═════ FRAGMENTO DEL ARTÍCULO ═════

Domingo, 14 de mayo de 2006 | Hoy
PLáSTICA > SE REúNE POR PRIMERA VEZ LA PODEROSA OBRA DE FRANCO VENTURI
Italiano instalado en la Argentina durante la adolescencia, miembro del grupo artístico Espartaco, militante, detenido en 1972 y liberado por la amnistía de 1973, cuando dejó la pintura para abrazar el dibujo en Satiricón, Franco Venturi nunca dejó de trabajar (ni siquiera en la cárcel) hasta su secuestro y desaparición en 1976. Sus telas, bocetos y originales –sometidos también a la clandestinidad, el secuestro y, en parte, la desaparición– recién ahora pueden verse recuperados y restaurados en una antológica muestra.
Por Juan Sasturain
Bienvenido franco Franco; bienvenidos sean los Venturi, “los que han de venir”, latinamente hablando desde el apellido venturoso. Porque Franco Venturi, como se puede ver, todavía viene o va. No llegó, apenas iba cuando. ¿Adónde iba? Iba literalmente a los papeles. E ir (a dibujar) a los papeles, como ir (a comer) a los bifes, son variantes del encarar.
En estas paredes hay dos tipos de obras: las que se hicieron pensadas para estar acá y las que terminaron acá, aunque no fueron concebidas para esto. Y la diferencia es clave. La que va de las pinturas a la obra sobre papel. Se ve aquí colgado cómo –como todos– el plástico Venturi comenzó en los papeles y cómo –como pocos– tras la pintura volvió a los papeles. Papeles diferentes, claro.

═════ INFORMACIÓN MOSTRADA ═════

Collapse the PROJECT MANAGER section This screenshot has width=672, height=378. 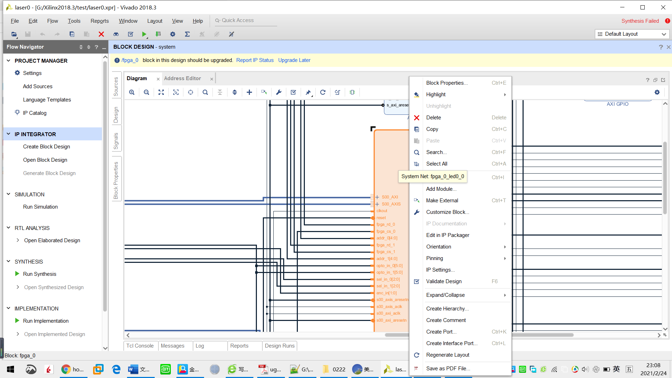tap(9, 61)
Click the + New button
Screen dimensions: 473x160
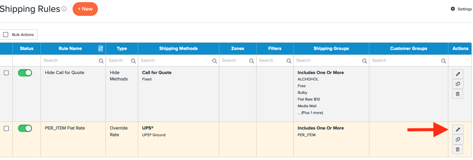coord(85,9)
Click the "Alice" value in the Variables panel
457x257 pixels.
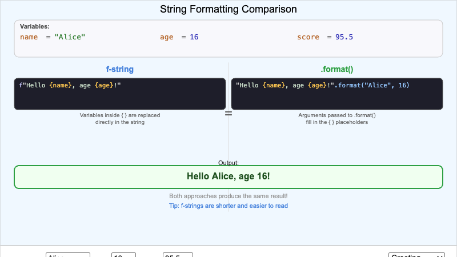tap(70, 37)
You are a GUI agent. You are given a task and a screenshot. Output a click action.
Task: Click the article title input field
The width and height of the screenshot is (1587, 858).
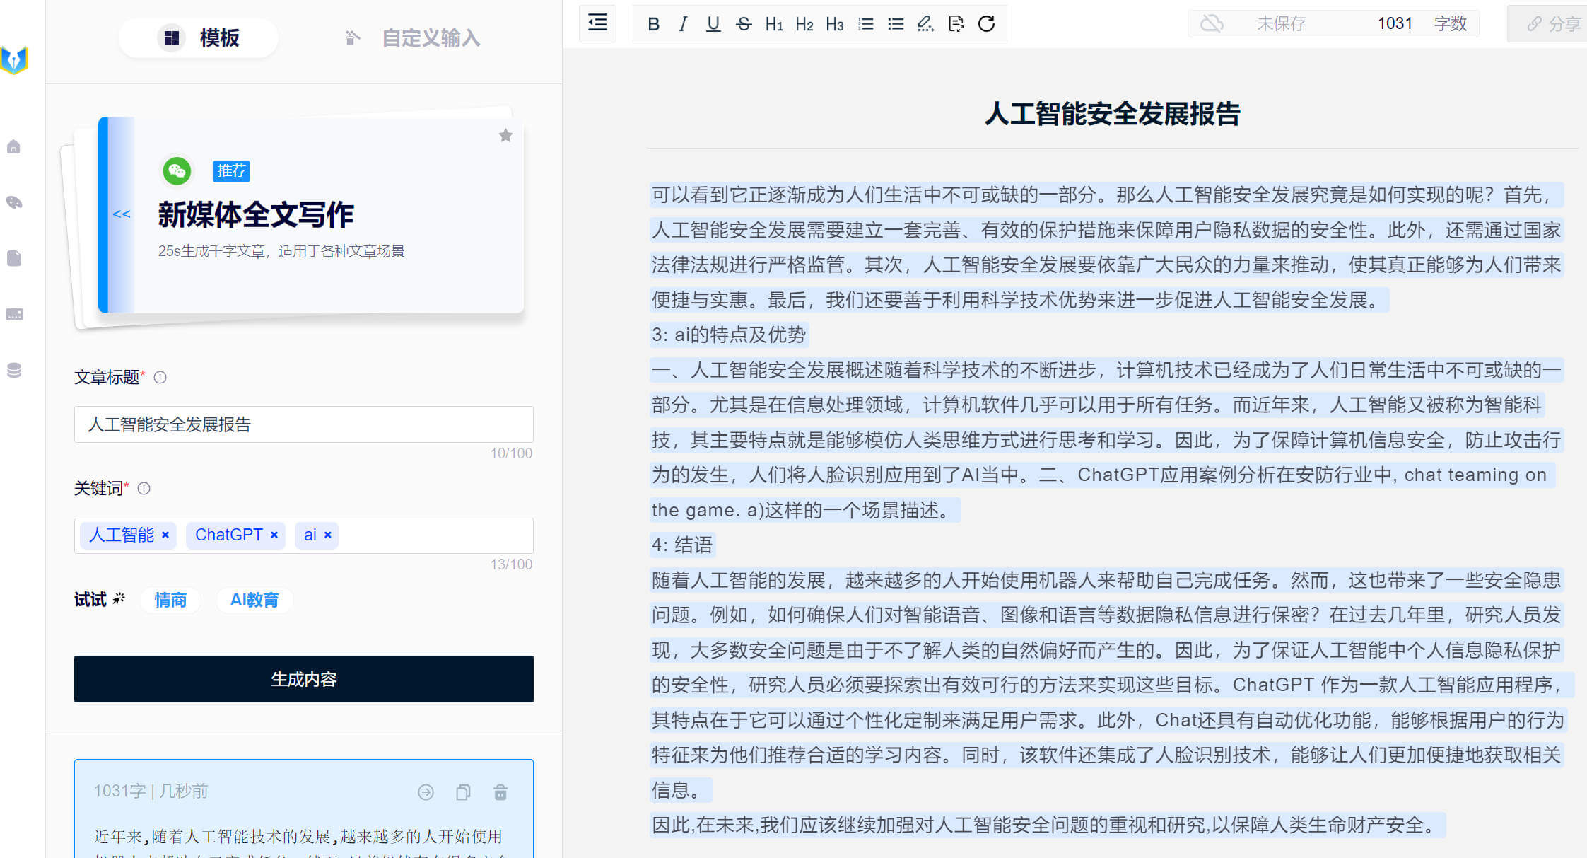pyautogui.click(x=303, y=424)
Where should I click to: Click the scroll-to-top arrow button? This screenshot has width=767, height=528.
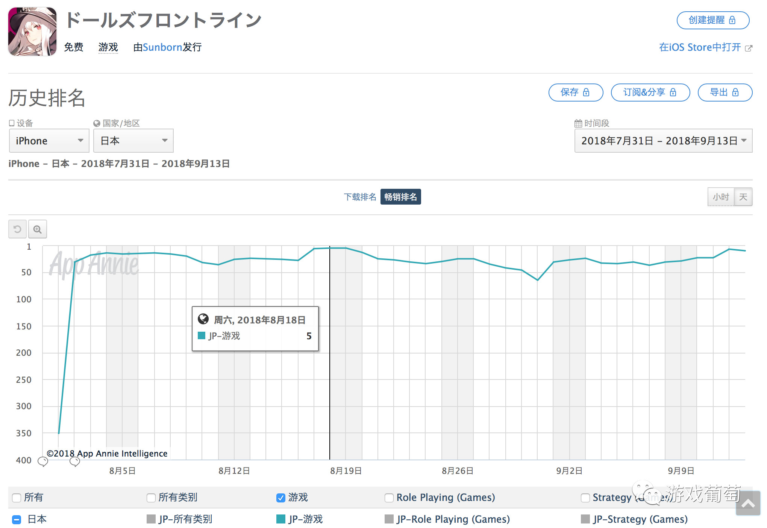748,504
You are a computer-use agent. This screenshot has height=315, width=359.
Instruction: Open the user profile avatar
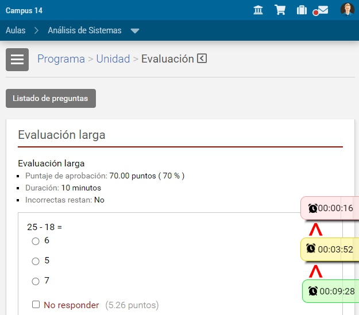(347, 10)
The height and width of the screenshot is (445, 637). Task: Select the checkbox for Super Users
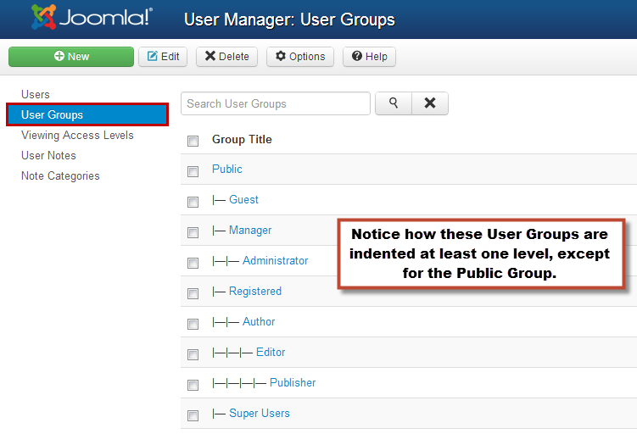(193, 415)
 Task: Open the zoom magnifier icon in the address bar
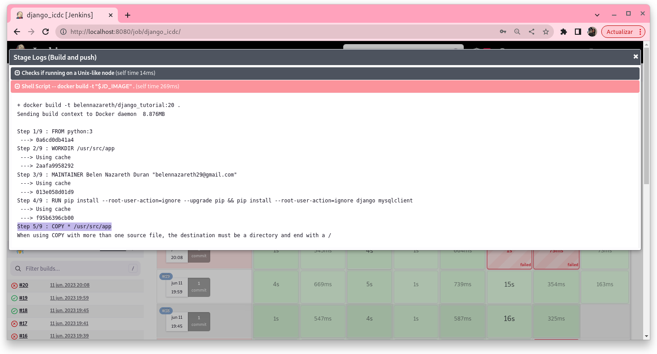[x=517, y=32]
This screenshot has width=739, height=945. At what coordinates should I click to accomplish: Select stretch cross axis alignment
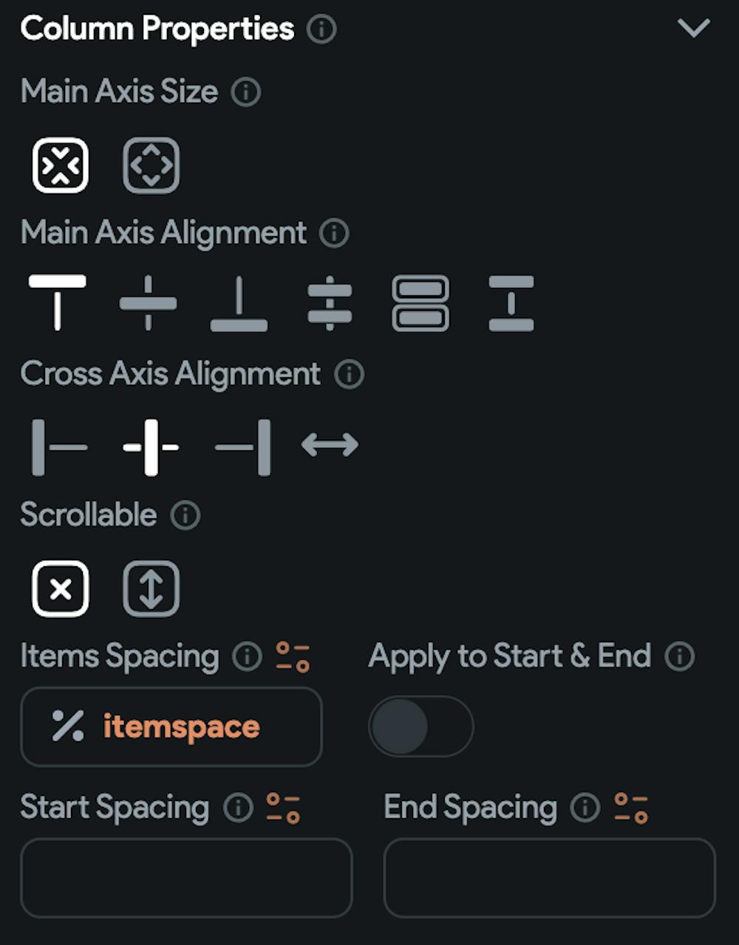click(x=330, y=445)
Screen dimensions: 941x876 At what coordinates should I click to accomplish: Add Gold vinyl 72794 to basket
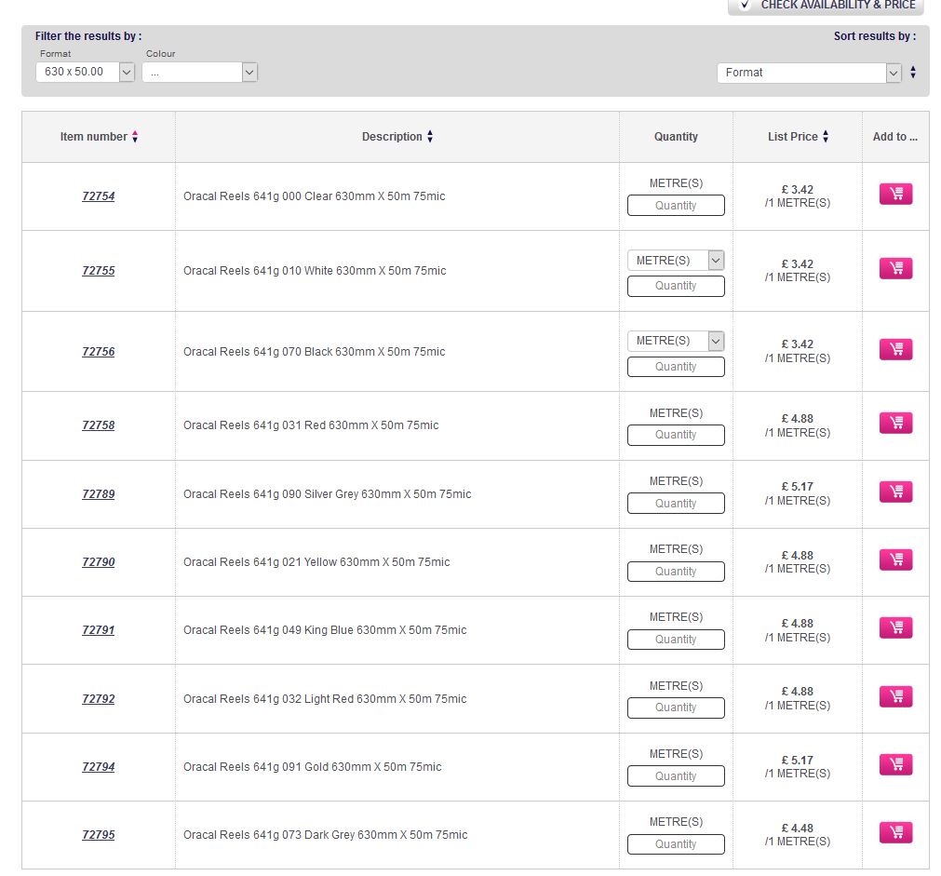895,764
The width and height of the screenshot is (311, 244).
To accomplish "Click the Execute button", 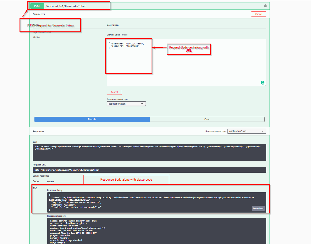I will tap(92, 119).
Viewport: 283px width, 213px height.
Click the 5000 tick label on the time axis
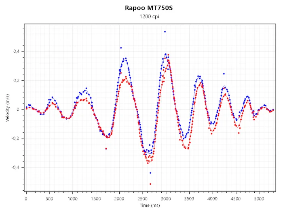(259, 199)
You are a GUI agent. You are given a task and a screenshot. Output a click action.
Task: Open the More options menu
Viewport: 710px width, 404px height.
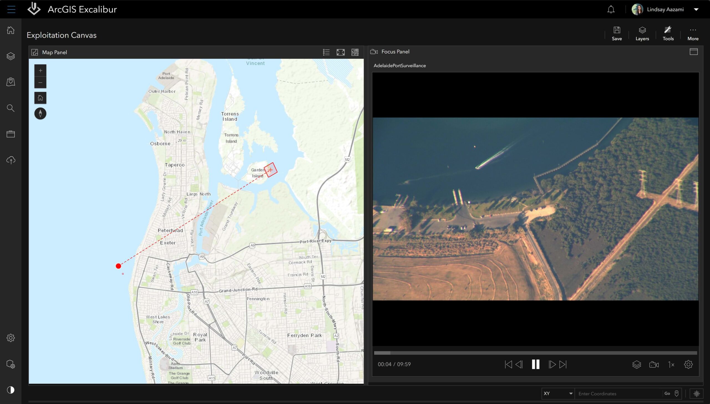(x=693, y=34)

═════

# QUÉ SE PIDE
Transcribe sin cambios, del artículo sobre Franco Venturi, todo el tramo que va desde "Por Juan Sasturain" hasta "Papeles diferentes, claro.". Los registros no guardan relación alguna con el artículo sobre Franco Venturi.

# RESULTADO COMPLETO
Por Juan Sasturain
Bienvenido franco Franco; bienvenidos sean los Venturi, “los que han de venir”, latinamente hablando desde el apellido venturoso. Porque Franco Venturi, como se puede ver, todavía viene o va. No llegó, apenas iba cuando. ¿Adónde iba? Iba literalmente a los papeles. E ir (a dibujar) a los papeles, como ir (a comer) a los bifes, son variantes del encarar.
En estas paredes hay dos tipos de obras: las que se hicieron pensadas para estar acá y las que terminaron acá, aunque no fueron concebidas para esto. Y la diferencia es clave. La que va de las pinturas a la obra sobre papel. Se ve aquí colgado cómo –como todos– el plástico Venturi comenzó en los papeles y cómo –como pocos– tras la pintura volvió a los papeles. Papeles diferentes, claro.